(Work instructions) Report the count, and only the count, of lines in the records that include the word "computer".
══ Source material
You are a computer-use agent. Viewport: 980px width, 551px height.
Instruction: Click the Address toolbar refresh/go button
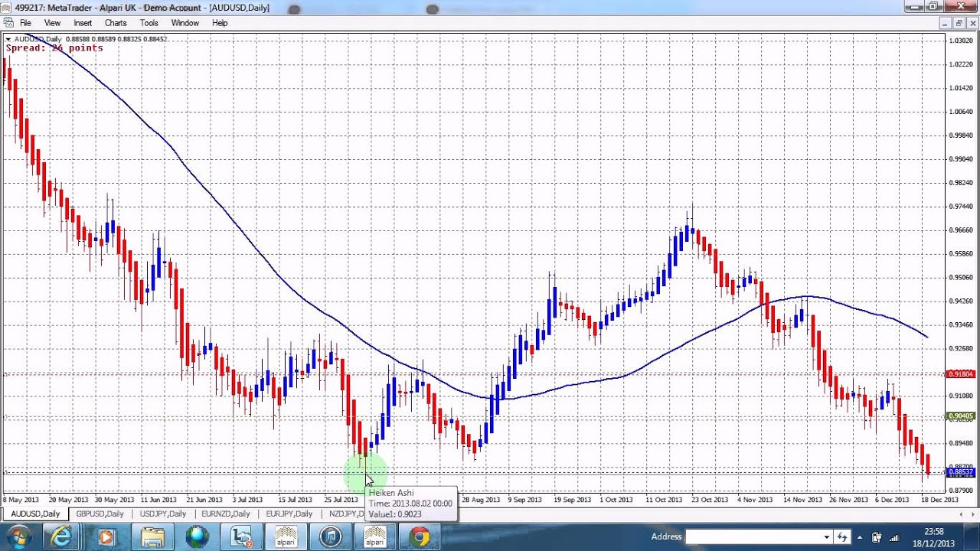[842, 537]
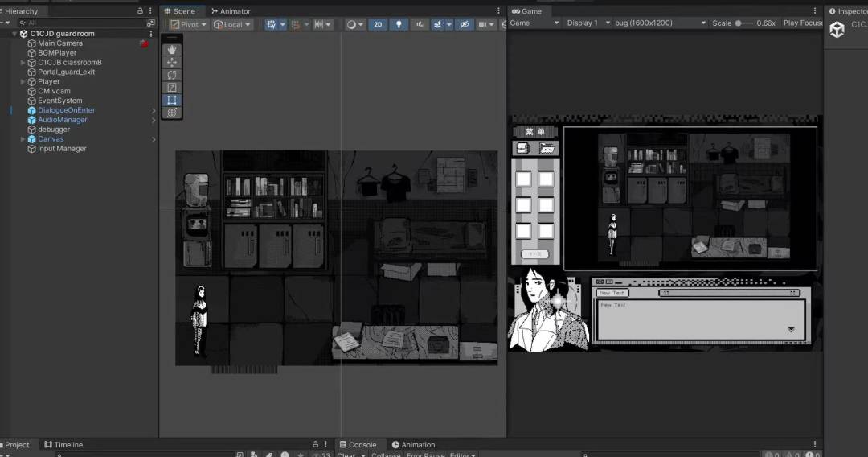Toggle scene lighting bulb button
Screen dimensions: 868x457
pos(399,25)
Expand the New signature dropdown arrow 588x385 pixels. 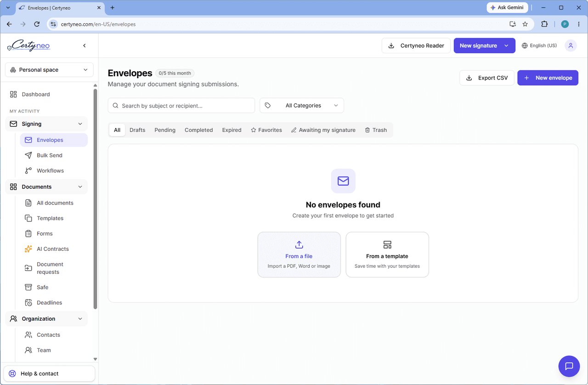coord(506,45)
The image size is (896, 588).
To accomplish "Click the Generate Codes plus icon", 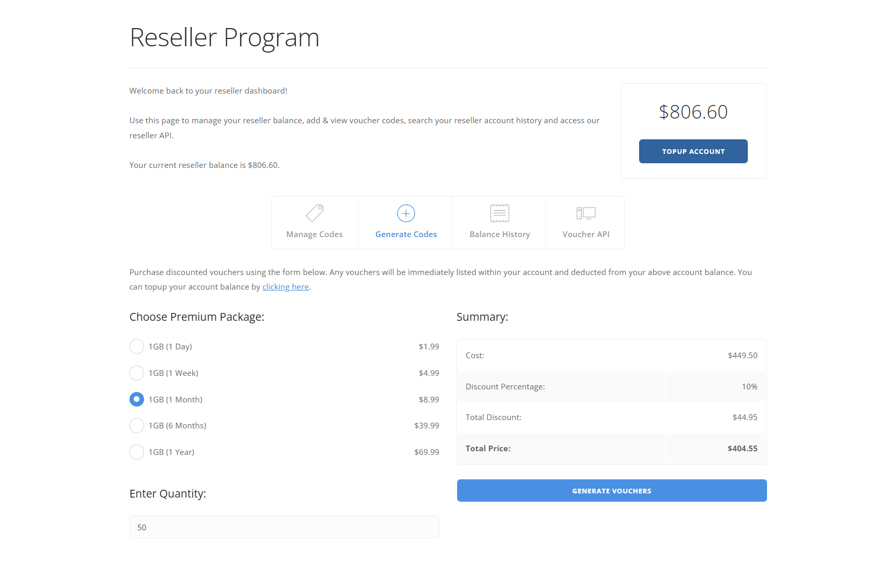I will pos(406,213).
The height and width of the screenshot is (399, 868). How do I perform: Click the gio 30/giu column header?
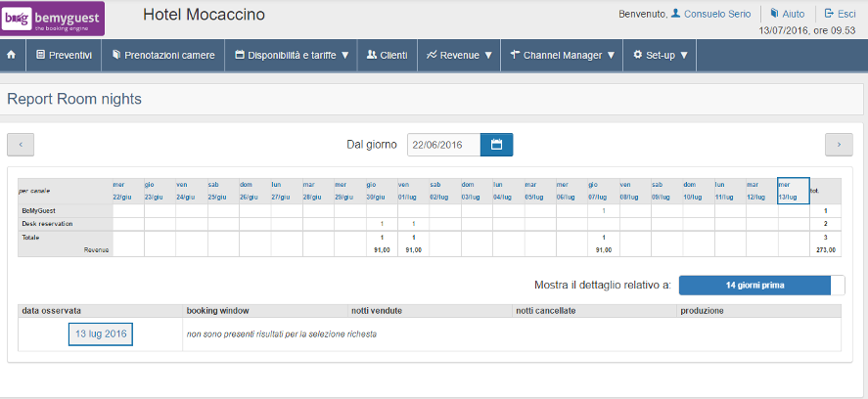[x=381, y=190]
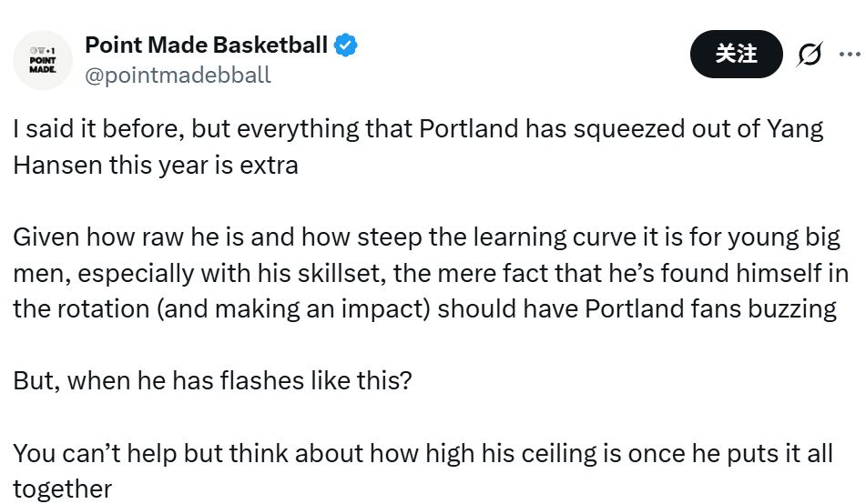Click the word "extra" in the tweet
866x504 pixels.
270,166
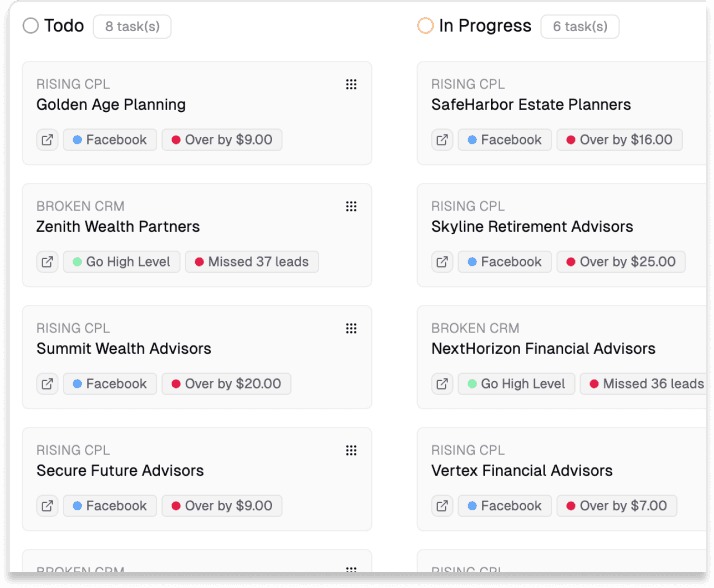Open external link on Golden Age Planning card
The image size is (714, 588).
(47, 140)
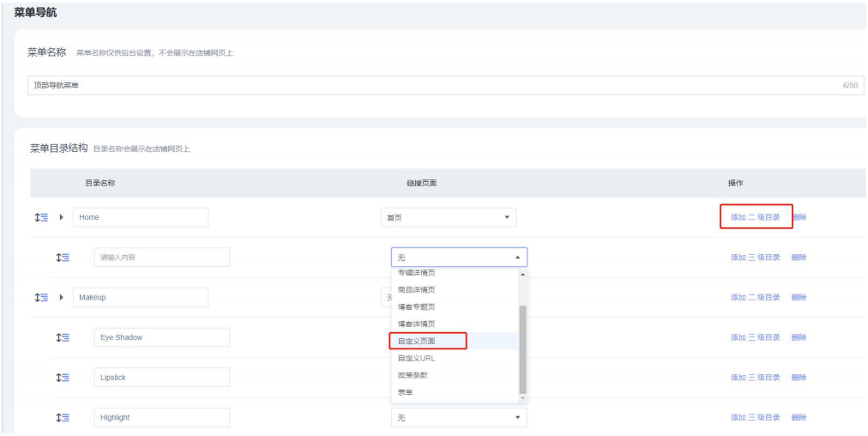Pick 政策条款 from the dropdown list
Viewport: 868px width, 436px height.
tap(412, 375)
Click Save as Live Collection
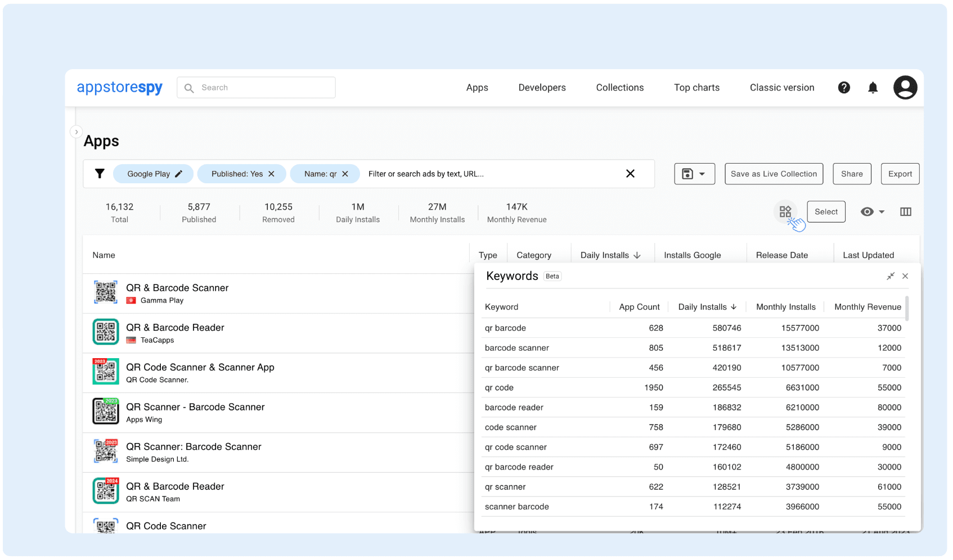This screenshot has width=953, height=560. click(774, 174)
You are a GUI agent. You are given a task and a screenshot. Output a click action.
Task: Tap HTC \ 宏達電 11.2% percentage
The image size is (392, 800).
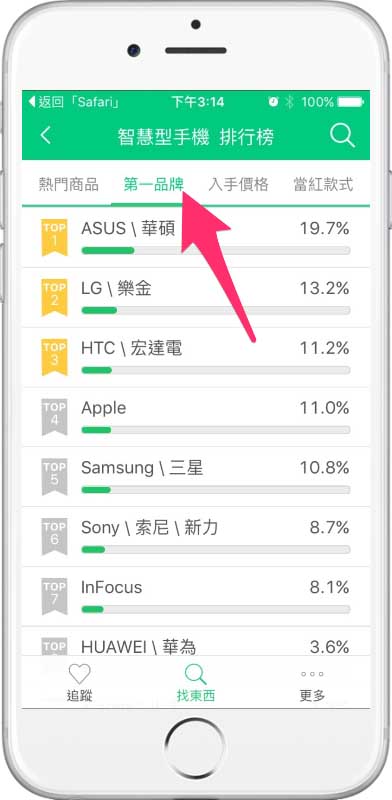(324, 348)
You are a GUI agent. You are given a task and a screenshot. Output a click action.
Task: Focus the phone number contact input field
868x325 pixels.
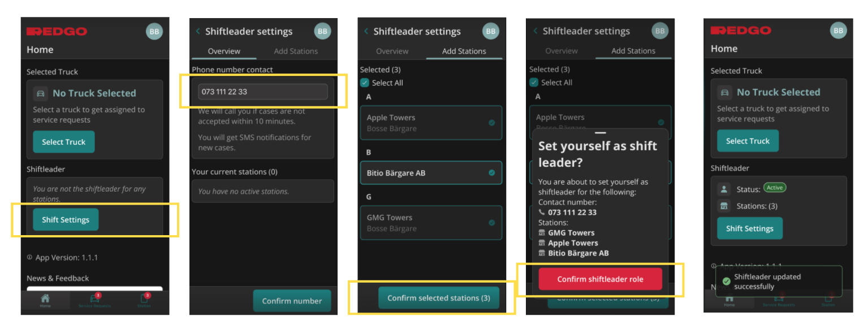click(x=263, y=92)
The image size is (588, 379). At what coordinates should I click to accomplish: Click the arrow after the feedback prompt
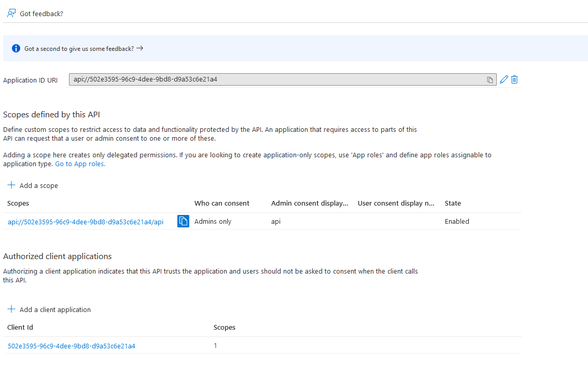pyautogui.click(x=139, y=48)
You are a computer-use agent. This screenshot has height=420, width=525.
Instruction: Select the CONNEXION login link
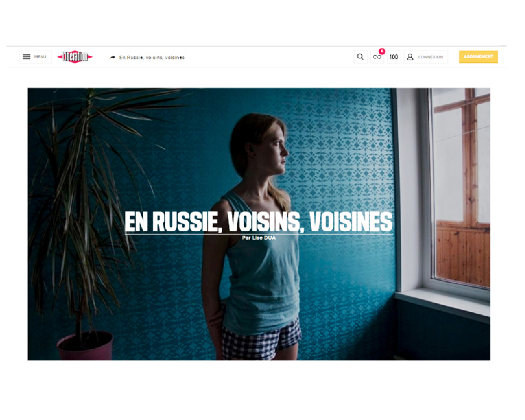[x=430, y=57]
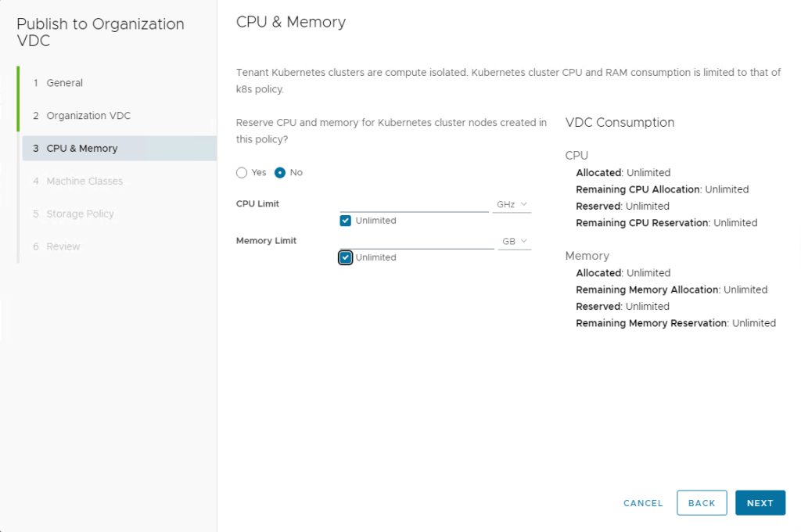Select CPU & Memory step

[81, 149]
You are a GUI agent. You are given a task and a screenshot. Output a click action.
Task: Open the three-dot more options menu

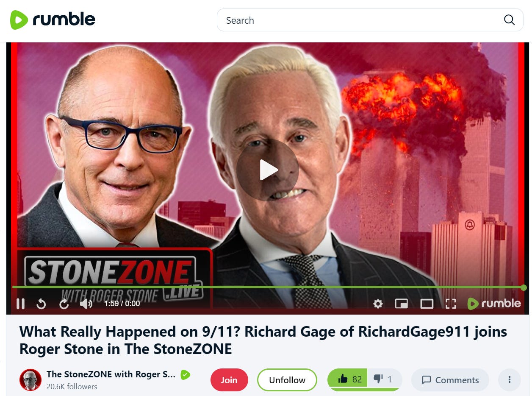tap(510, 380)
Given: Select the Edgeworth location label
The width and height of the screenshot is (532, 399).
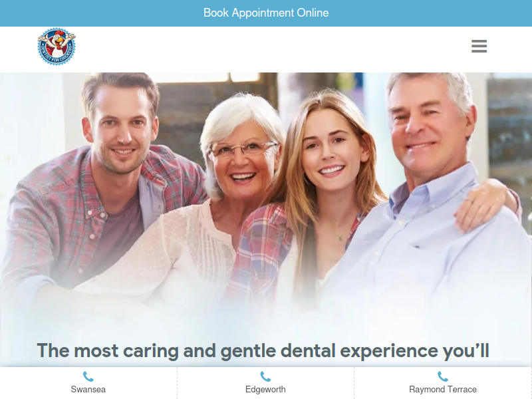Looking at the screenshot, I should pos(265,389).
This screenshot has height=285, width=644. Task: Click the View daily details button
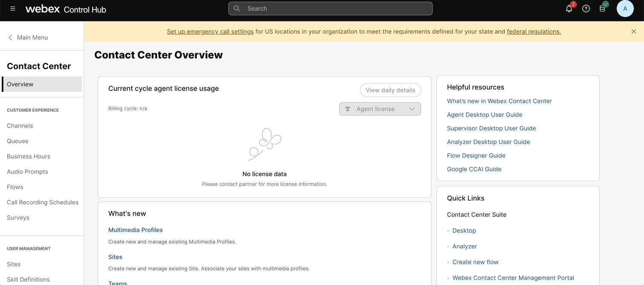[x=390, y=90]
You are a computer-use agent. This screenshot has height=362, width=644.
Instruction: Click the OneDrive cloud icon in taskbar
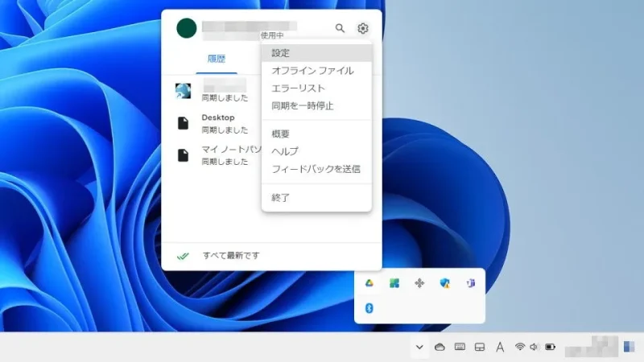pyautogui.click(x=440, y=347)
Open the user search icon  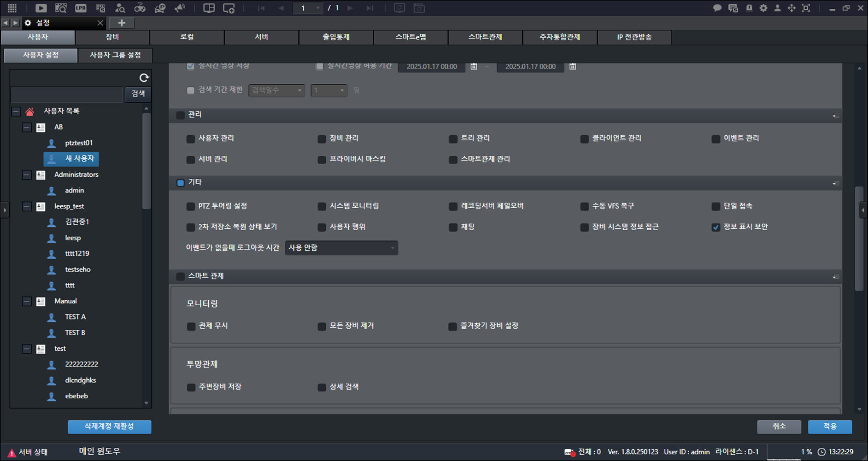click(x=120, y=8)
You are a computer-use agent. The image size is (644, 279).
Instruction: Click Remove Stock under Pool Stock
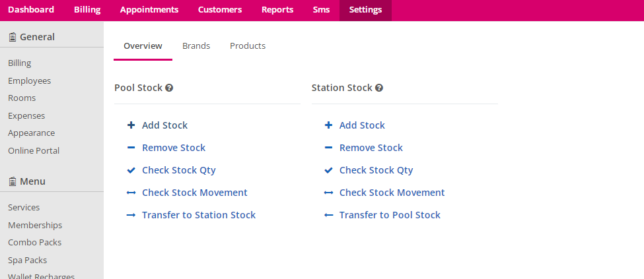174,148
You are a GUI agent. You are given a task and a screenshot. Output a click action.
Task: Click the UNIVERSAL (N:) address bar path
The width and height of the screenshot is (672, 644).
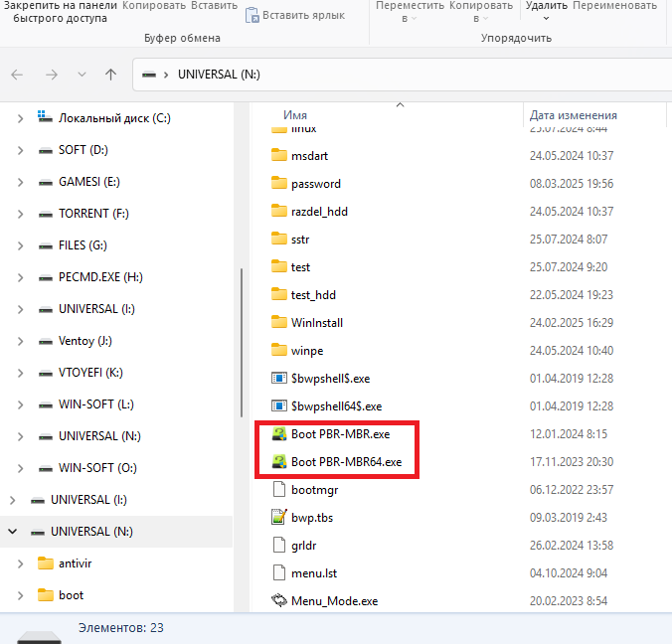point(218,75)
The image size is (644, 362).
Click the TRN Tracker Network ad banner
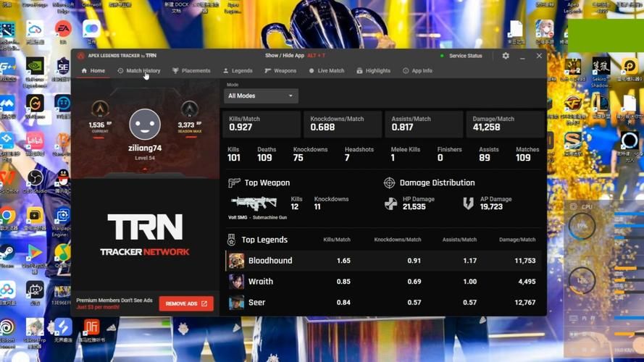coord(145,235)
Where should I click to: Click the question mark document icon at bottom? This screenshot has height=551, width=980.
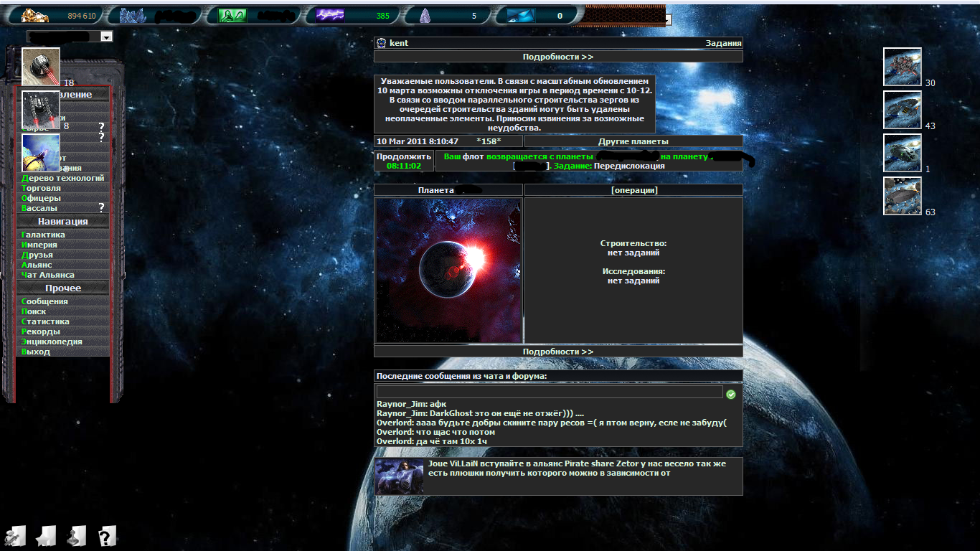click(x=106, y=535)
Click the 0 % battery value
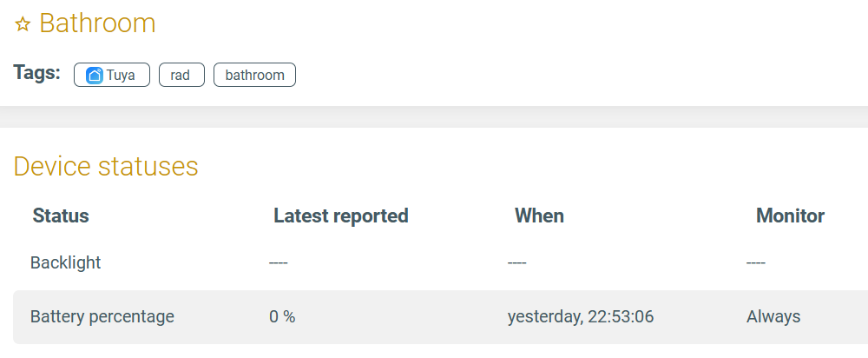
════
(Solution to this task) 4